As Jewish voices warned about the dangers of skyrocketing anti-Jewish hate crimes last year, the unregistered, unofficial ‘UChicago Jews for a Free Palestine’ group released a detailed piece on why this alarming statistic should be ignored.
The piece addresses Congress, levies accusations at a range of national and international organizations, and closes by labeling political actions in defense of Jewish people as “performance of concern over antisemitism.” The crux of the article dismisses all accusations of Jew-hatred as “phantoms of violence they project onto our words.” The only thing missing from this statement is any mention of the actual incidents of Jew-hatred perpetrated by their ideological accomplices on campuses over the past year.
In November of 2024, two Jewish students at DePaul University were assaulted on their campus for showing support for Israel. It might be claimed that this incident clearly targeting Jews has nothing to do with recent protests, if not for the fact that pro-Palestinian student groups quickly moved to support the assault and accuse the victims of “crying crocodile tears over safety and supposed antisemitism.”
That same week, protesters unaffiliated with DePaul University used fake names to disrupt a private event and vandalize a synagogue during a protest supported by Students for Justice in Palestine.
Despite the wildly disturbing nature of these incidents, some might attempt to characterize them as low-stakes, even unimportant relative to international events. If life-and-death stakes are what is required for Jew-hatred to be taken seriously, there are unfortunately a great many of those as well.

= Data =
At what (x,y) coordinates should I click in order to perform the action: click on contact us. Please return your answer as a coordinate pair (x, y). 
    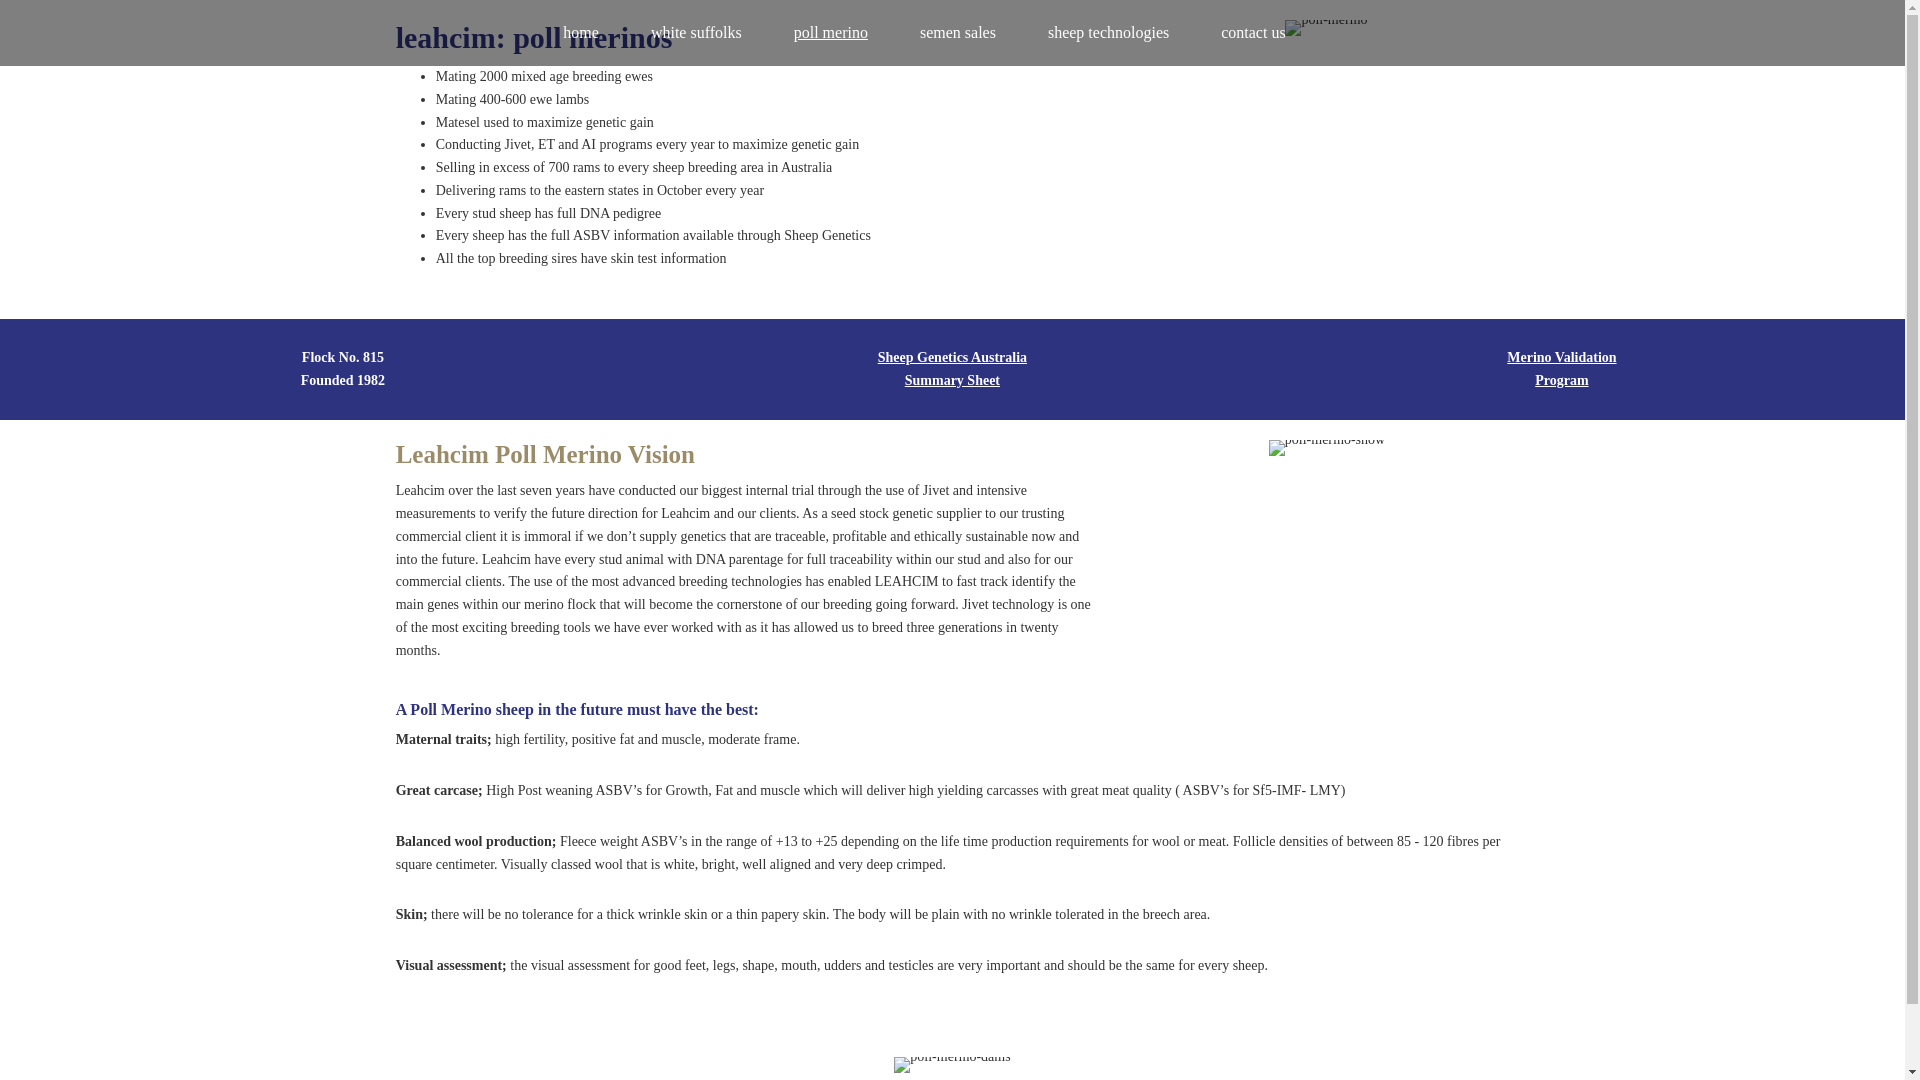
    Looking at the image, I should click on (1253, 33).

= Set of tasks =
- A) In the commentary on campus antisemitism, copy the part that opens with the words containing "The piece addresses" and closes with "the past year.", replacing "Congress" with "lawmakers".
- B) Which organizations and institutions does the commentary on campus antisemitism name?
- C) Carry the commentary on campus antisemitism forward from its final sentence.
None of the data is needed here.

= Task-by-task results =
- A)
The piece addresses lawmakers, levies accusations at a range of national and international organizations, and closes by labeling political actions in defense of Jewish people as “performance of concern over antisemitism.” The crux of the article dismisses all accusations of Jew-hatred as “phantoms of violence they project onto our words.” The only thing missing from this statement is any mention of the actual incidents of Jew-hatred perpetrated by their ideological accomplices on campuses over the past year.

- B)
UChicago Jews for a Free Palestine
Congress
DePaul University
Students for Justice in Palestine

- C)
Earlier in November, a visibly Jewish man was shot while walking to synagogue, and the perpetrator was charged with a hate crime. Even still, some might argue that these incidents are isolated, that they are not part of a trend, or some other dismissive response.
Again that same week—in the Netherlands this time—Jewish soccer fans were hunted down in the streets. Was this provoked? No, it was clearly premeditated in a group chat with Palestinian flags in its name, aimed at planning the “Jewish hunt.” Days later, we saw copycat crimes in Belgium and thugs boarded a bus and pelted Jewish children with rocks in England, shouting “f– Israel.”
The global rise in Jew-hatred is lethal, and the permissive attitude of our institutions is, at the very least, conducive towards the further enabling of violent and disruptive protests that leave Jewish students isolated and unsafe.
On our own campus, President Alivisatos said that “despite the obvious violations of policy,” the encampment would be allowed to remain. Emboldened, protesters repaid our President’s indulgence by hanging and destroying an effigy of his likeness outside his house, throwing objects at police, and allegedly shouting slurs at Jewish students. All the while, they occupied the Institute of Politics—in a flagrant violation of school policy—next door to the UChicago Hillel and near the Rohr Chabad Center.
The breaking of school policy to accommodate the violence and disruption brought on by pro-Palestinian students has unquestionably made our community unsafe.
Concern with international politics is important, but I would remind my peers that they are students at this school, in Hyde Park, in Chicago.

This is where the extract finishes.